**Your instructions:** Where a line below holds the string "Ligtenberg", that line goes into the answer.

(Exercise material Opens)

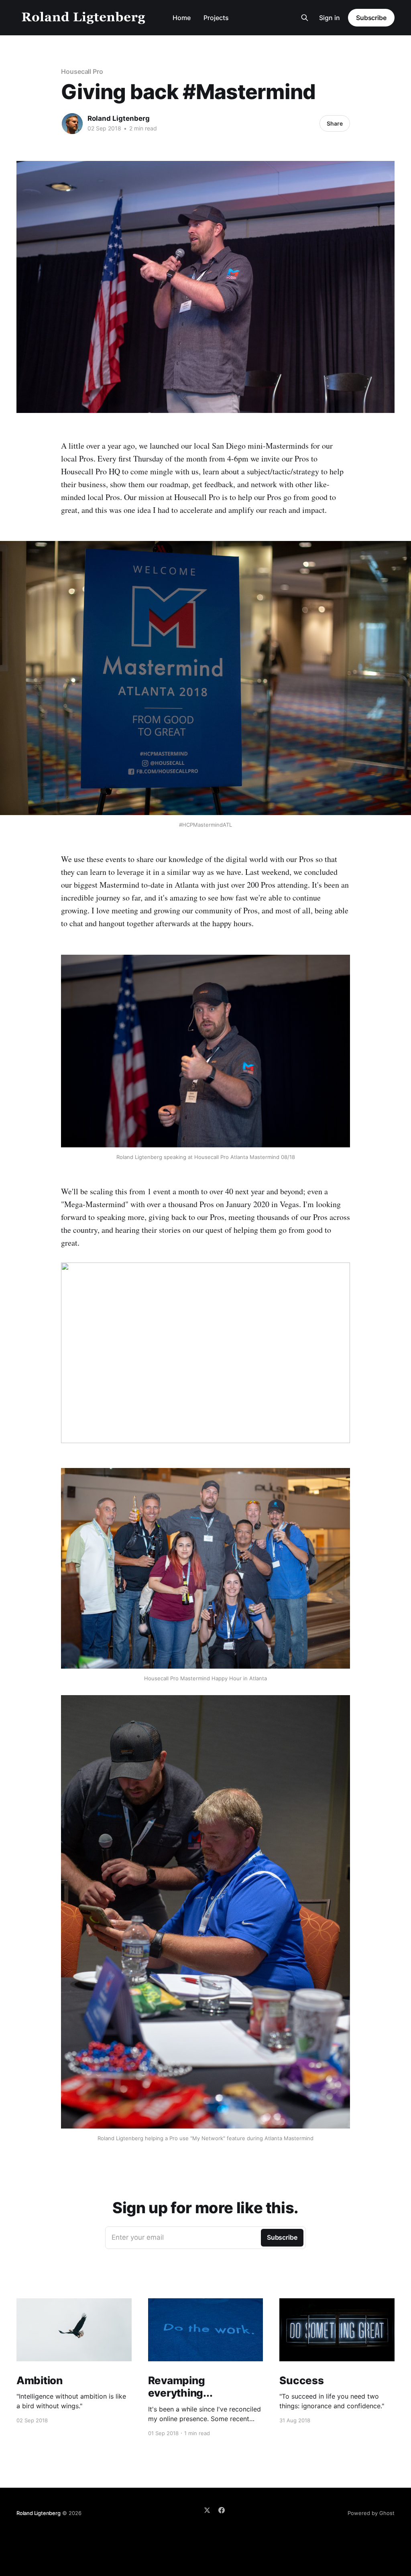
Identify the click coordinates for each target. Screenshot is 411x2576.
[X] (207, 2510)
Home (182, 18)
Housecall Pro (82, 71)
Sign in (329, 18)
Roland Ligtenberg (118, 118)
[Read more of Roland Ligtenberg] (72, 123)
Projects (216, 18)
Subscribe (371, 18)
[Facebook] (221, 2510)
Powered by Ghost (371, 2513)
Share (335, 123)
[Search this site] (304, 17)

(Exercise material Closes)
(Exercise material Opens)

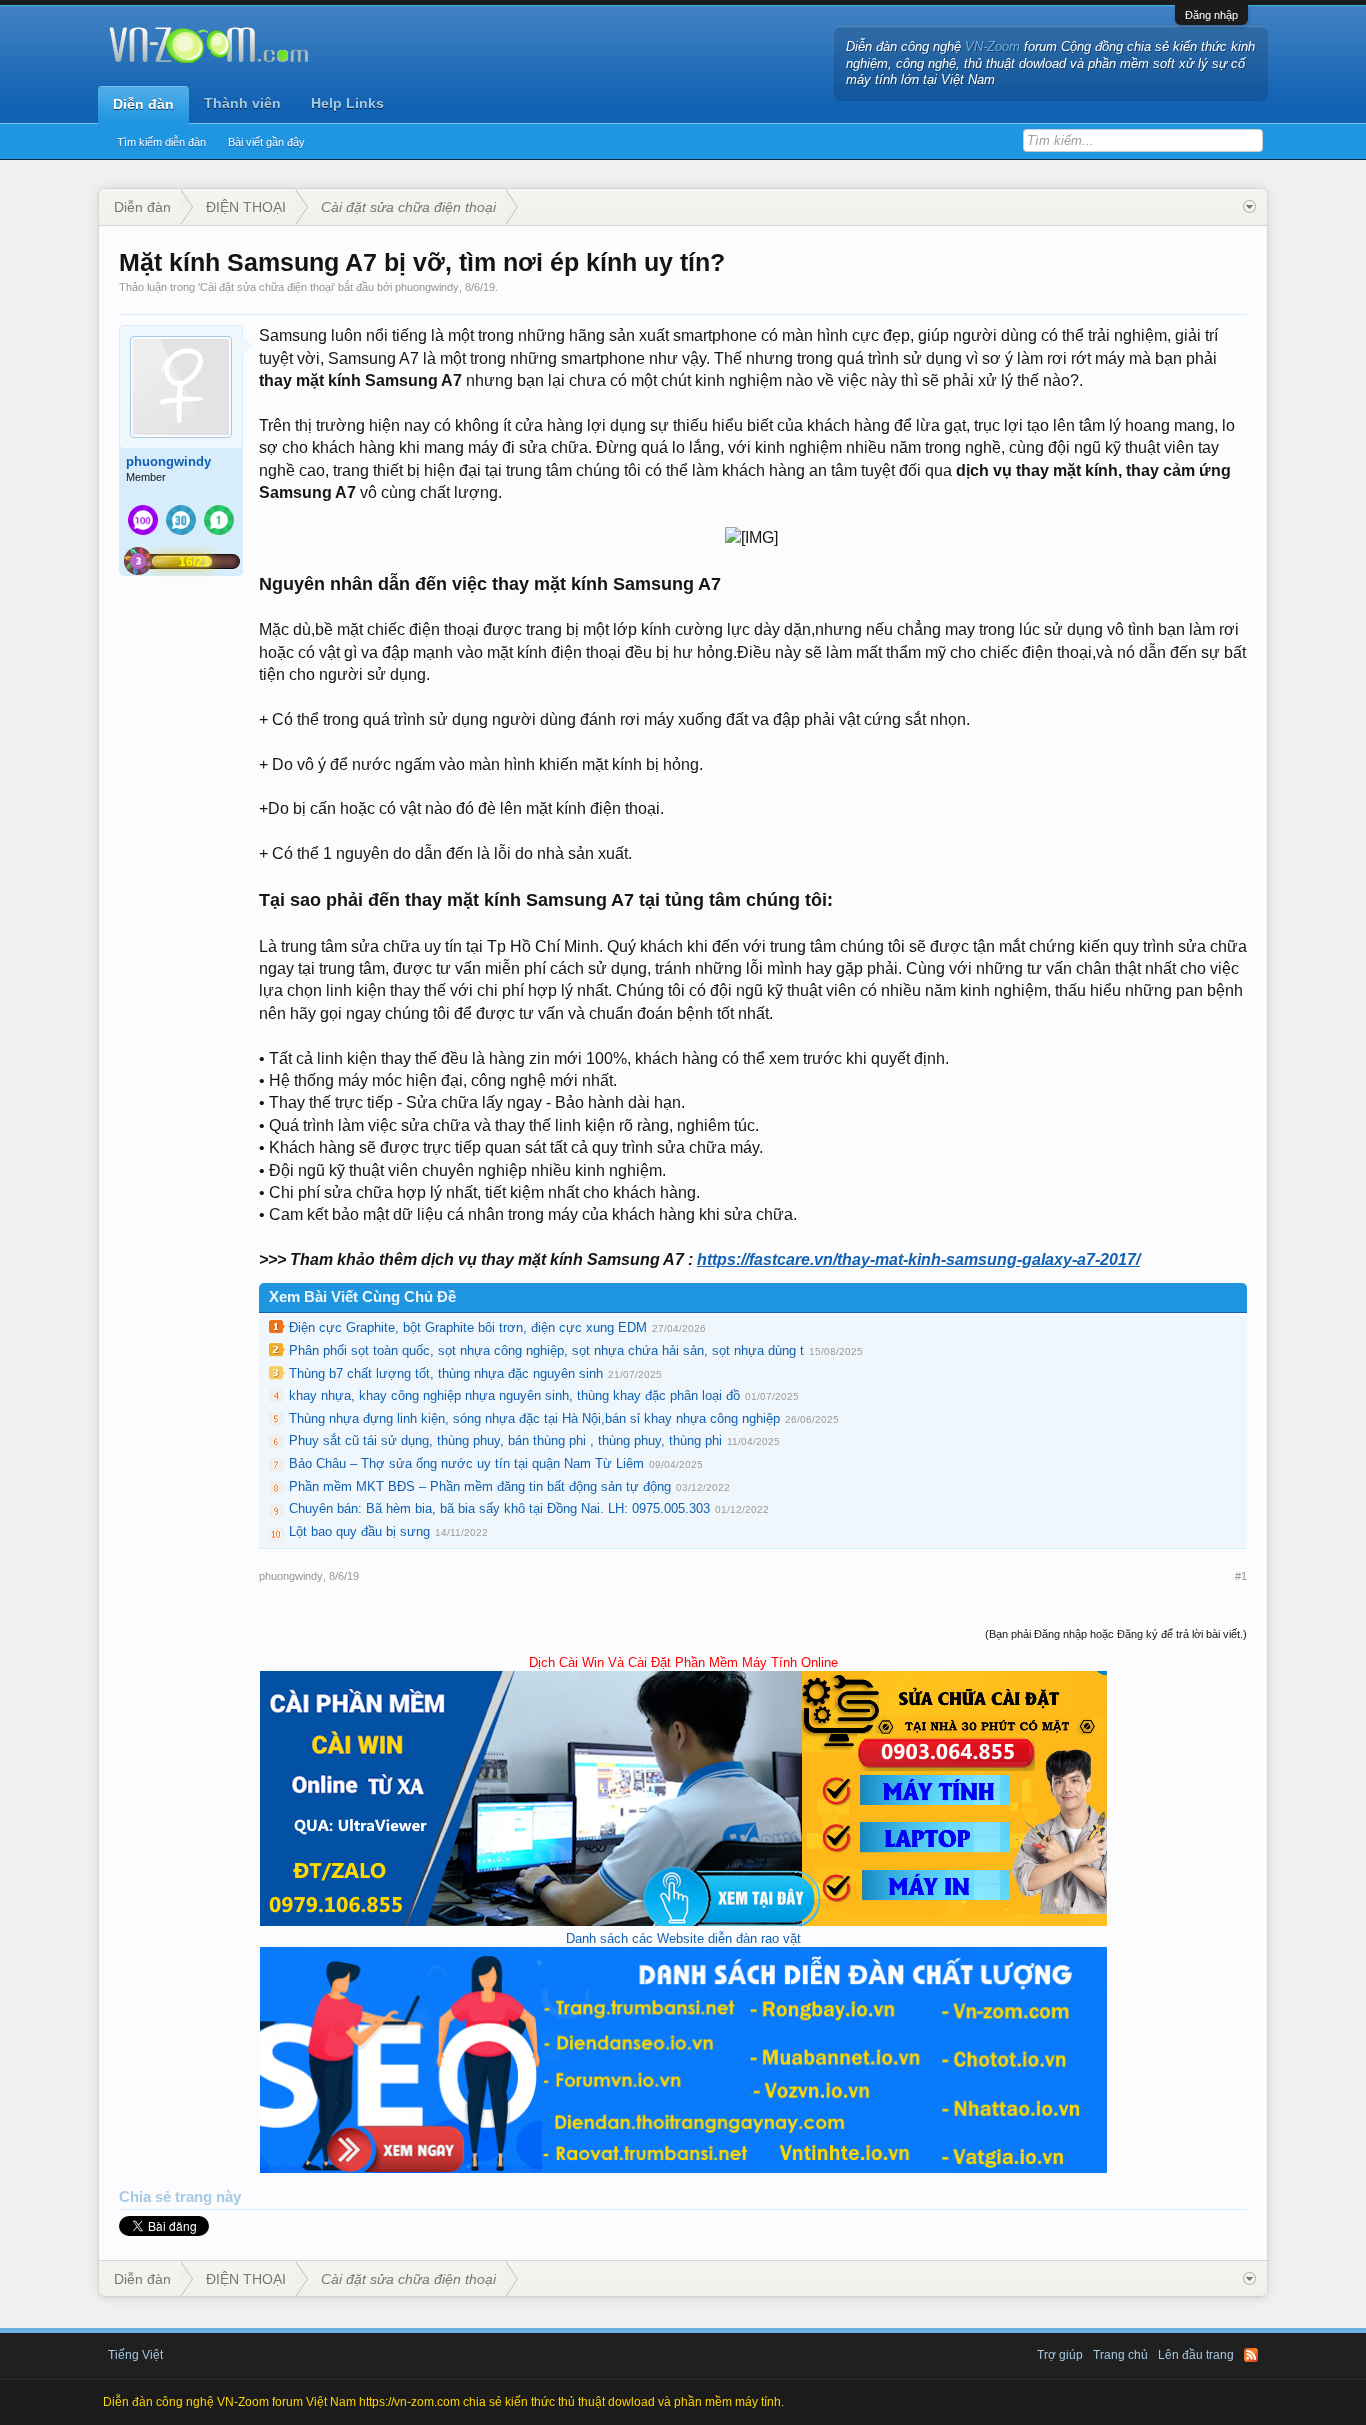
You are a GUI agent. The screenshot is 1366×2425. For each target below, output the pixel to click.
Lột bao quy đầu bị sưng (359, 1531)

(Exercise material Closes)
(Exercise material Opens)

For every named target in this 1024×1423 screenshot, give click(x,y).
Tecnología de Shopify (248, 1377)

(Exercise material Closes)

**Exercise response:**
Roland Ligtenberg (118, 118)
[Read more of Roland Ligtenberg] (72, 123)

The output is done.